Flashcards in Lecture 11 (Other) Deck (12):
Be able to interpret the SPSS output from a simple linear regression (lookup...if you can figure a good way to put an answer for this, go for it!)
you heard me...
What is the difference between a simple linear regression and multiple linear regression?
Simple has one predictor variable and multiple has multiple predictor variables. Multiple linear has multiple IVs (predictors).
Be able to interpret the regression coefficient in terms of the relationship between X and Y
X predicts Y. It is a causal relationship between variables. For every one unit increase in X, ___amount of change occurs in Y.
If the regression coefficient is zero, what does the resulting regression line look like? What does the predicted Y value (or Y') equal, or what is our best estimate of the predicted value of Y?
The line would be flat horizontally. The stronger the relationship, the steeper the slope. The best guess would be the mean from the sample, if the slope was 0. Y intercept is the estimated value of the DV when the IV is 0.
In simple linear regression, how are the bivariate correlation coefficient (r) and the regression coefficient (b) similar? How are they different?
They are the two values obtained/reported in a simple regression analysis that provide an estimate as to the degree of relationship between a predictor and outcome. In other words, the reg. coefficient (r) is the relationship and the bivariate (b) coefficient is the prediction of the relationship for future use. The large the r, the larger the b.
Be able to determine the proportion of variance explained by the predictor (or IV) and the proportion of variance due to error, if given the sum of squares due to regression (SSreg)
Sum of squares due to regression = shared variance
Be able to determine the proportion of variance explained by the predictor (or IV) and the proportion of variance due to error, if given the of squares due to residual error (SSres)
Sum of square due to residual error = noise outside the overlap. The difference between the actual score and the predicted score.
Be able to determine the proportion of variance explained by the predictor (or IV) and the proportion of variance due to error, if given the of squares total (SStot)
Sum of squares total = variance for the DV
You are able to partition the sum of squares. You get the proportion by dividing the sum of squares total by the ss regression and the ss error.

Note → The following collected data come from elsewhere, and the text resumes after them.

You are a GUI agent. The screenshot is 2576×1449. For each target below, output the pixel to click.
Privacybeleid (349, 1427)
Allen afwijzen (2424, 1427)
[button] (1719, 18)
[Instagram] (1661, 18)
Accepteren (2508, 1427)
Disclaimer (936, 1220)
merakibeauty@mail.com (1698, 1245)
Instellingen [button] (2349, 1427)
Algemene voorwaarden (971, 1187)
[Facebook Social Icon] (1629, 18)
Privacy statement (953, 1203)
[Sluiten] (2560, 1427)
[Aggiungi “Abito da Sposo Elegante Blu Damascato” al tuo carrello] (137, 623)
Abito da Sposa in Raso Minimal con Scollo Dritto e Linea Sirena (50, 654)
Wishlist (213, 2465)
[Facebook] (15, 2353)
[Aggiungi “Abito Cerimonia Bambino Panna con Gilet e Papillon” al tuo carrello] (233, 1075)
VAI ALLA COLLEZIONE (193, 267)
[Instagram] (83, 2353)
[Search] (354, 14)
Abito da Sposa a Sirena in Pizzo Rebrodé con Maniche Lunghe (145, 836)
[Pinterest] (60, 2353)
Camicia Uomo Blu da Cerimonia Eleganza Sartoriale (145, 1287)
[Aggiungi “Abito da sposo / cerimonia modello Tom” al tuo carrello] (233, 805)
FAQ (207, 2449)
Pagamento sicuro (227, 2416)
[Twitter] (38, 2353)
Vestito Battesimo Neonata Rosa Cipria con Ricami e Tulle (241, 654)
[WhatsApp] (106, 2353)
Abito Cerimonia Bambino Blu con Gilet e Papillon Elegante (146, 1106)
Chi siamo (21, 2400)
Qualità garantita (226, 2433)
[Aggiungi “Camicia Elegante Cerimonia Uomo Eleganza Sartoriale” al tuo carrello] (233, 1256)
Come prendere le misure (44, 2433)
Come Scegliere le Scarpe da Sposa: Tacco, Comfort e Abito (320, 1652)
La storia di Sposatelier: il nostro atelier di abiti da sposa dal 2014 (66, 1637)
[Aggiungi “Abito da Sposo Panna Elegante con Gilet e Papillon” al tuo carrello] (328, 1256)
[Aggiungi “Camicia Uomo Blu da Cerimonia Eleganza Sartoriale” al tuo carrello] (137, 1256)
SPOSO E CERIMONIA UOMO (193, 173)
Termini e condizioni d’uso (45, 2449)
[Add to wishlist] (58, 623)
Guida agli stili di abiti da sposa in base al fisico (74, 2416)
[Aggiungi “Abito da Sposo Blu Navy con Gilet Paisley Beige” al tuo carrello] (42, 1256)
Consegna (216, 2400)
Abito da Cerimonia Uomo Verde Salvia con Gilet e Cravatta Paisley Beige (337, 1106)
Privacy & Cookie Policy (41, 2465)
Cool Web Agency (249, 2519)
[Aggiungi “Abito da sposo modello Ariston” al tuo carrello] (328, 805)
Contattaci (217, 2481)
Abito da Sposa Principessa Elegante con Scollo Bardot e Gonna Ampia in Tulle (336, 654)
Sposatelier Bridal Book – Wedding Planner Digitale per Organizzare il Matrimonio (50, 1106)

What do we get when we partition the sum of squares for the DV?
We can get the proportion of shared variance and error. We can then calculate the coefficient of determination and then the correlation coefficient.
Using the coefficient of determination, be able to identify how much of the explained variance is due to regression, and how much is attributed to error
Squared r is the percent of shared variance. X% of variance in “a” is due to its relationship to “b” and the rest is error. R squared is the proportion of shared variance. 1-shared variance is error.
What is the relationship between the coefficient of determination and the sum of squares due to regression?
R squared is the proportion of the sum of squares due to variance.